Task 1:
In the notes on Bay Area birch-family plants, which months does California Hazelnut bloom?
Task 2:
Reproduce the passage of the birch-family notes from "Blooms: February - April." to "Native - Common." word for word.

The only native members of Betulaceae in the Bay Area are California Hazelnut, and the Red and White Alders. Other trees from the Birch family are transplants from other parts of the continent, like the white birch so popular with expatriated midwesterners like myself.
The leaves on these plants are all alternate and deciduous, and distinctive amongst coastal trees with their pronounced crinkly vein pattern, simple ovate shape and teethed margins. At least one or both sex of the flowers are in catkins, with a woodly fruit being produced.
Betulaceae in general, and Alders in particular, have complex arrangements with bacteria and fungi for the delivery of nutrients through their root systems. Mature stands of Alders and Hazelnut in mixed forest habitats are usually a pretty good sign of good mushroom hunting areas.
Flowers: Staminate flowers in catkins, 1 inch long; Tiny pistillate flowers with 2 red stigmas each at joints of stems.
Blooms: February - April.
Leaves: Alternate, ovoid, slightly notched at base (compared with Alder leaves), fuzzy with toothed margins.
Fruit/Seeds: Nuts in woody shells enclosed in a leafy husk; about 15mm (5/8 inch) long; sometimes paired at base. June - August.
Location: Northern (partially shaded) slopes; Hazelnut trail in San Pedro Valley Park and throughout the Pacifica side of the mountain, occasional on the Montara side.
Status: Native - Common.
Further description & Comment: Woody deciduous shrub, 5 to 10 feet tall, usually in dense stands.
A unique plant community of Corylus cornuta var. californica. and Polystichum minutum. (Western Sword Fern) grows along San Pedro Mountain Road north of the Saddle Pass area on the Pacifica side. It is unique in that such a large community of these two plants has never been observed anywhere else in the world, and no one (that I've heard of) has been able to explain why this community thrives in this one place and no where else.

Supplied data:

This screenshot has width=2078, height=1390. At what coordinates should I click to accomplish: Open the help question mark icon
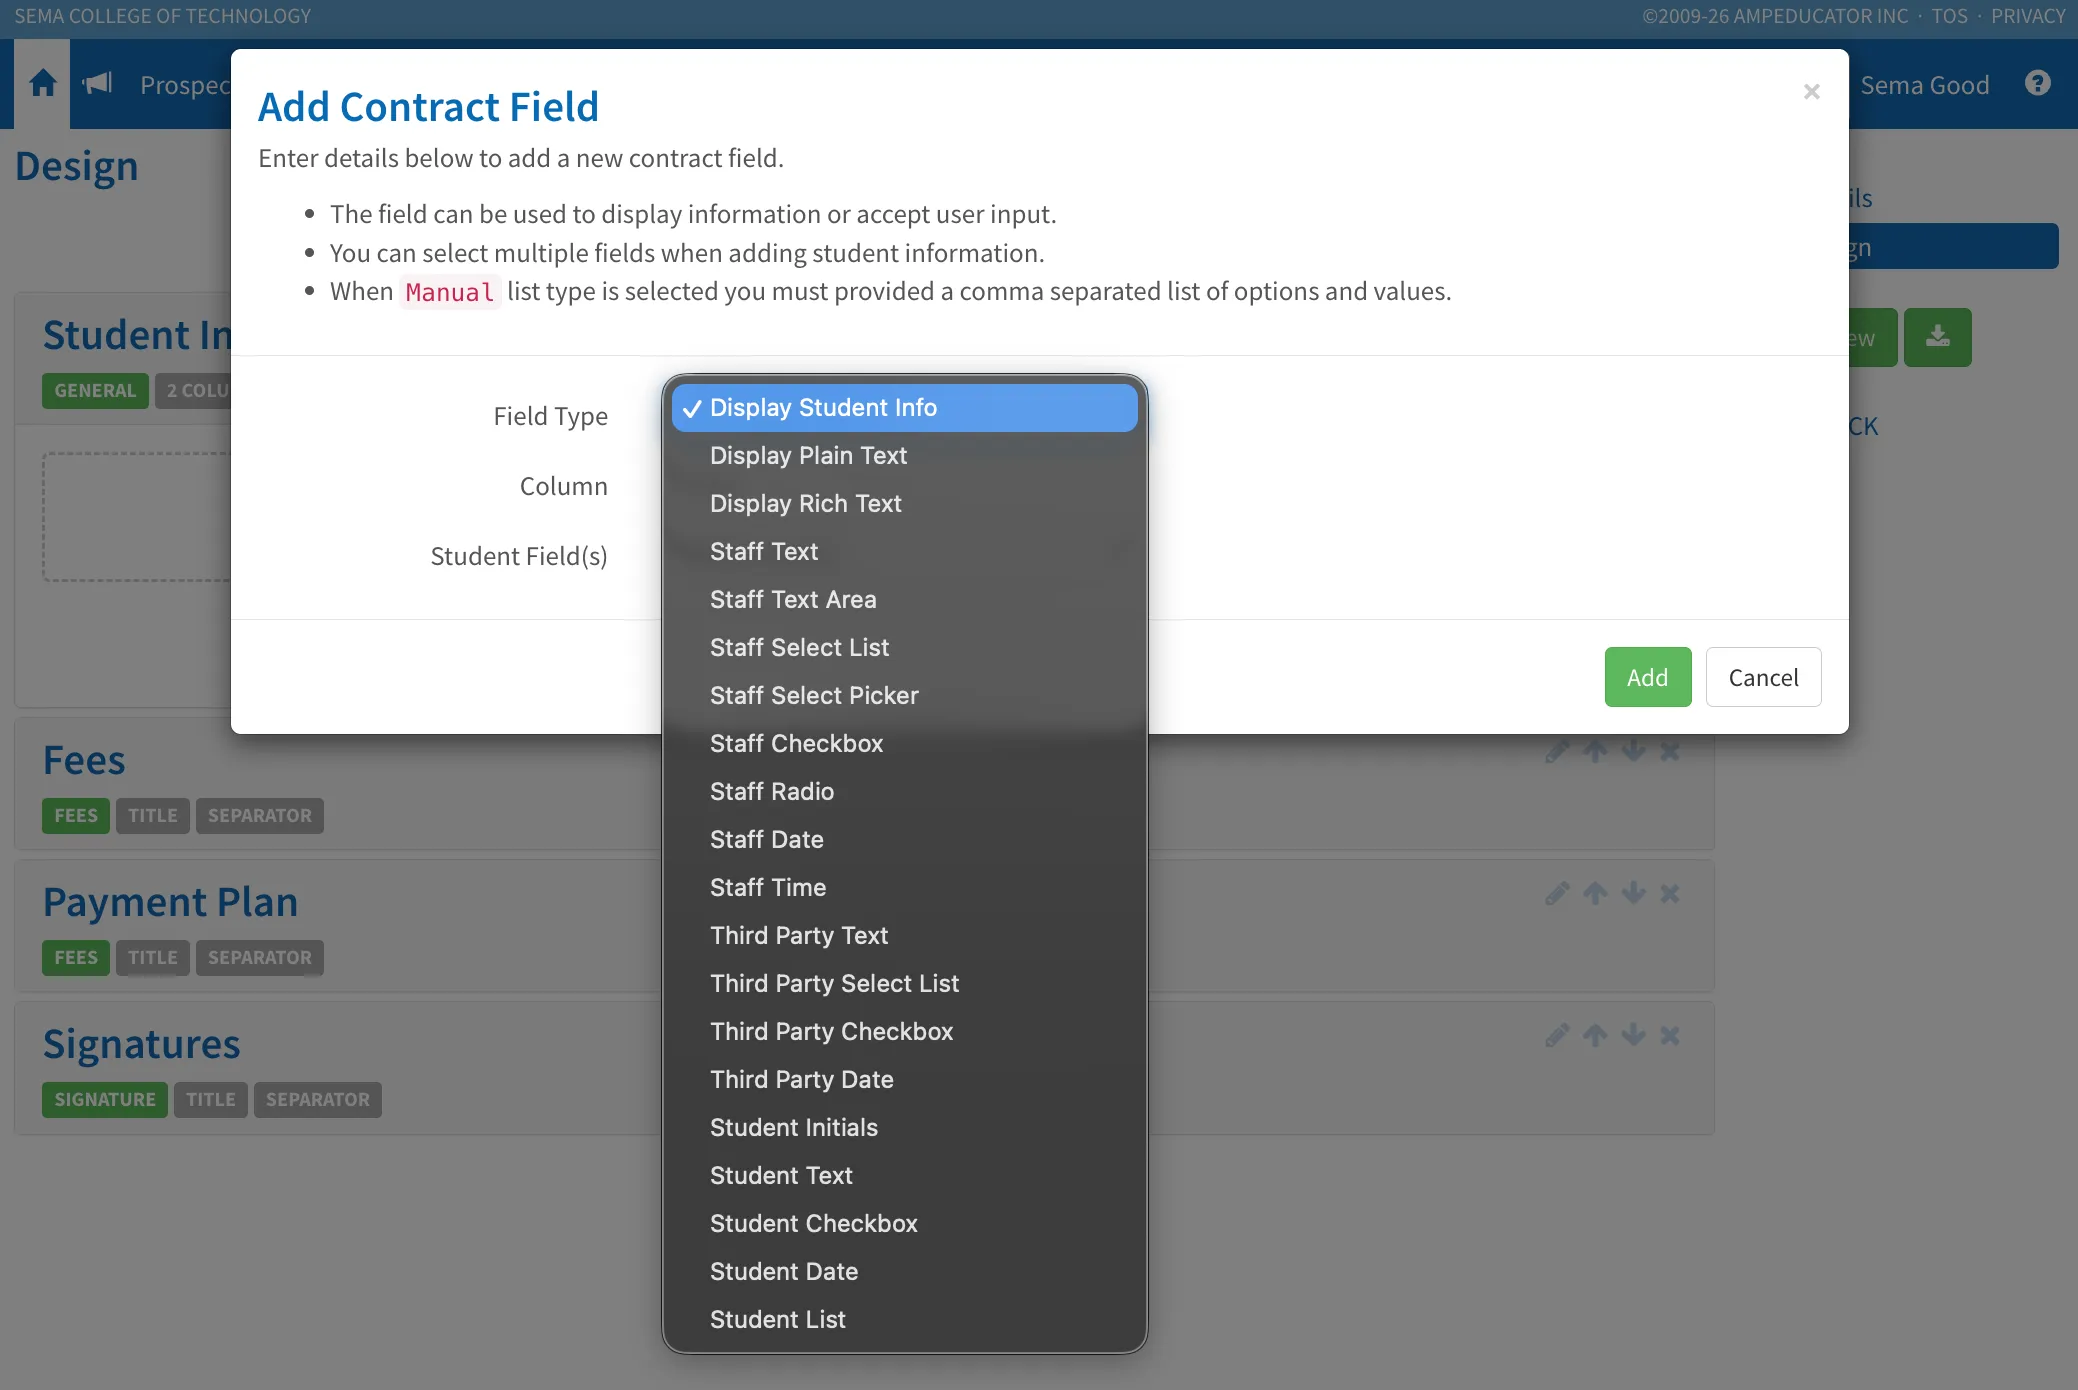tap(2037, 83)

Expected answer 1:
February through April.

Expected answer 2:
Blooms: February - April.
Leaves: Alternate, ovoid, slightly notched at base (compared with Alder leaves), fuzzy with toothed margins.
Fruit/Seeds: Nuts in woody shells enclosed in a leafy husk; about 15mm (5/8 inch) long; sometimes paired at base. June - August.
Location: Northern (partially shaded) slopes; Hazelnut trail in San Pedro Valley Park and throughout the Pacifica side of the mountain, occasional on the Montara side.
Status: Native - Common.